DHPLC analysis is carried out using a WAVE Nucleic Acid Fragment Analysis system. The PCR samples are injected into a DNASep Column and run using predetermined protocols and conditions.
When we observe an abnormality, the positive fragment is sequenced to characterise the putative mutation.
Direct sequencing analysis of the amplified exon is performed using the same oligonucleotides utilised for the PCR as primers. The sequence analysis is performed using the BigDye Terminator kit technique and an ABI 310 Genetic Analyzer.

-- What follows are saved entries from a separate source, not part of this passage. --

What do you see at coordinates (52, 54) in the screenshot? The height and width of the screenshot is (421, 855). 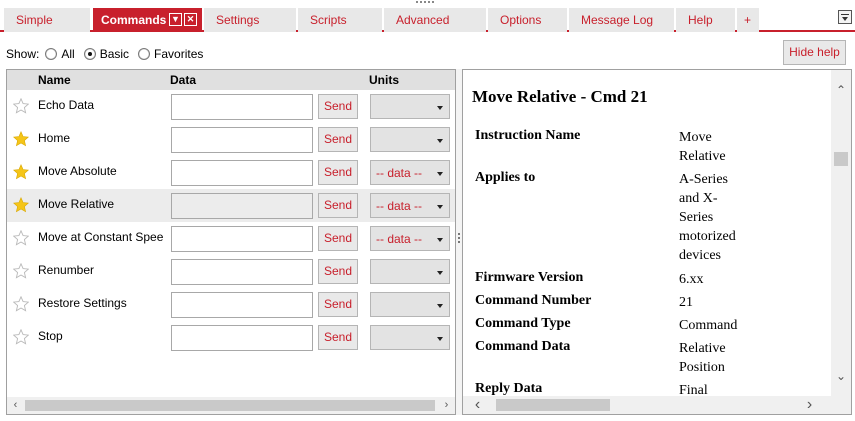 I see `radio-all` at bounding box center [52, 54].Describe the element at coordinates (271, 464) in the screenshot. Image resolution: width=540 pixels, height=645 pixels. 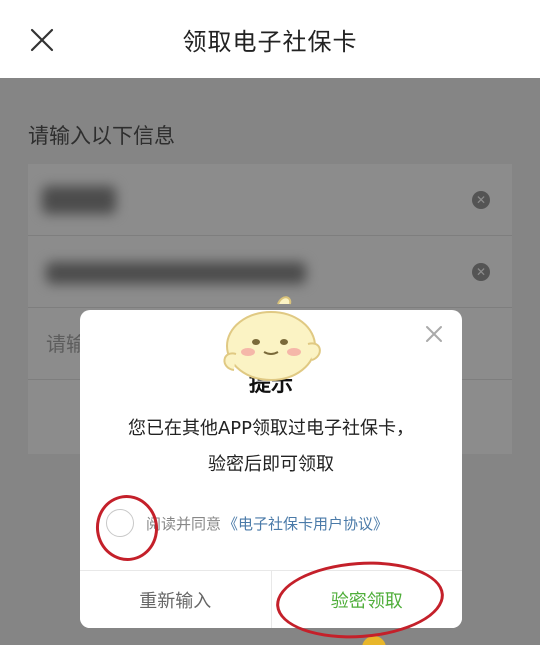
I see `dialog-message: 验密后即可领取` at that location.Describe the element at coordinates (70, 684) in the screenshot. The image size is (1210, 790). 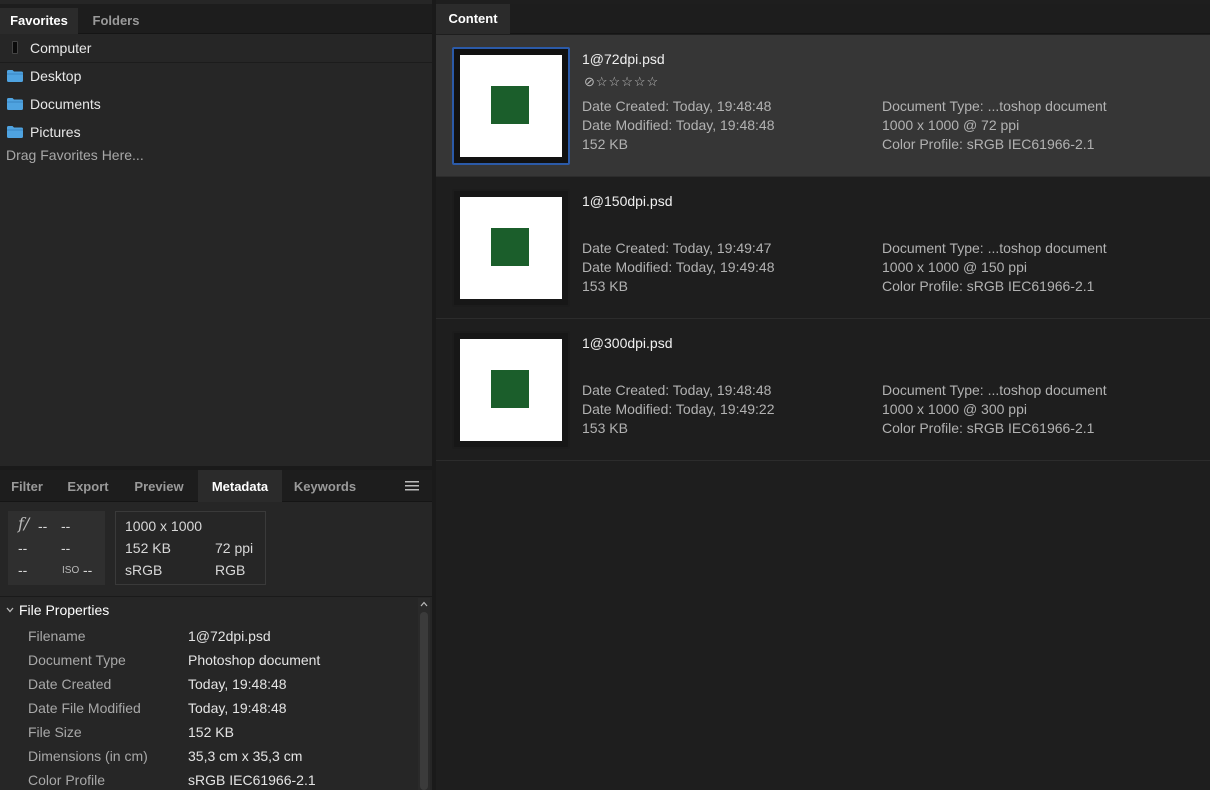
I see `property-key: Date Created` at that location.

The putative mutation identified is searched for amongst all the other patients and checked for in our database of FBN1genomic variants observed in 50 controls, to determinate if it could be considered either a recurrent mutation or a polymorphism. In order to confirm the association of the mutation with the pathological condition under study and to provide genetic counselling, all available members of the proband’s family are tested for the mutation.
Wherever possible, the identified mutation is then tested in the genomic DNA extracted from a second sample (either blood or saliva sample) from the proband, in order to confirm the presence of the mutation in two independently extracted samples.
All the necessary techniques are set up in the Sonalee Laboratory, where the required skills are present to carry out the analysis.